Nakşibendi tarikatı Ehl-i Sünnet ve'l cemaat itikadı üzerinde bulunmak bid'at ve uydurmalardan kaçınmaktır.
Kötü ve çirkin huy ve alışkanlıklardan arınmak, güzel ve yüce ahlak sahibi olmaktır. Bu tarikatta
cezbe hali, her şeyden önce gelir. Cezbeden sonra salik perdelerinin ardındaki gizli aleme ulaşmış
demektir. meczupluk hali iki şekilde olur. Birincisi; Suluk'un başında gelip geçer.. bu Nakşıbendi
tarikatında olmaktadır. İkincisi ; Salik bütün makamları aştıktan sonra zuhur eden bir haldir
ki ; bu diğer tarikatlarda görülmemektedir.
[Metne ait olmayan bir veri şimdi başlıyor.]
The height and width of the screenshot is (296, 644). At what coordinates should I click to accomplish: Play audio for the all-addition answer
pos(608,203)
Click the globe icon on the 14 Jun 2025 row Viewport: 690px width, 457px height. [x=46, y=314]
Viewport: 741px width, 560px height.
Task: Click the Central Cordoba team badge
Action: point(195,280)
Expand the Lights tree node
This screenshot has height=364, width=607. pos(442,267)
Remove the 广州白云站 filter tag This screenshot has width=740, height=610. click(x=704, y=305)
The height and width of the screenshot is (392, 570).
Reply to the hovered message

Bu sebeple " Nakşıbendi tarikatı diğer tarikatların
dolaşıp ulaştıkları son makamı daha yolun başındayken ulaşır ve müride bunu
gösterir " denilmiştir. Nakşıbendi tarikatının evliyası diğer tarikatların evliyasından
daha selahiyetlidir. Fakat bundan Nakşıbendi tarikatının evliyası diğer tarikatların evliyasından
daha faziletlidir manası anlaşılmasın. Anlatmak istediğimiz mana şudur ;
Nakşıbendi tarikatı diğer tarikatlardan daha kısa mesafeli ve daha kolaydır.
Nakşıbendi tarikatının salikleri diğer tarikatların saliklerinden daha faziletlidir.
mesela erkek, kadından yaratılış bakımından daha güçlü ve üstündür dediğimiz zaman bir
gerçerği ifade etmiş oluruz. Aynen bunun gibi , Nakşıbendi tarikatının usul ve temelleri de
diğer tarikatlardan güçlü ve üstündür.
Nakşıbendi tarikatında ilk önce lb zikri gelir, oysa diğer tarikatlarda, kalb zikri
ikinci derecede gelmektedir. Nakşıbendi tarikatında normal olarak, yemek, içmek, uyumak, evlenmek ve çalışmak
vardır. Açlık ve uykusuzluk derecesi diğer tarikatlara nazaran ikinci planda gelmektedir. bulundukları
her yerde muhabbet kalplerinin tellerini İlahi merkeze bağlarlar. Elleri işte, kalpleri İlahi tefekkürdedir.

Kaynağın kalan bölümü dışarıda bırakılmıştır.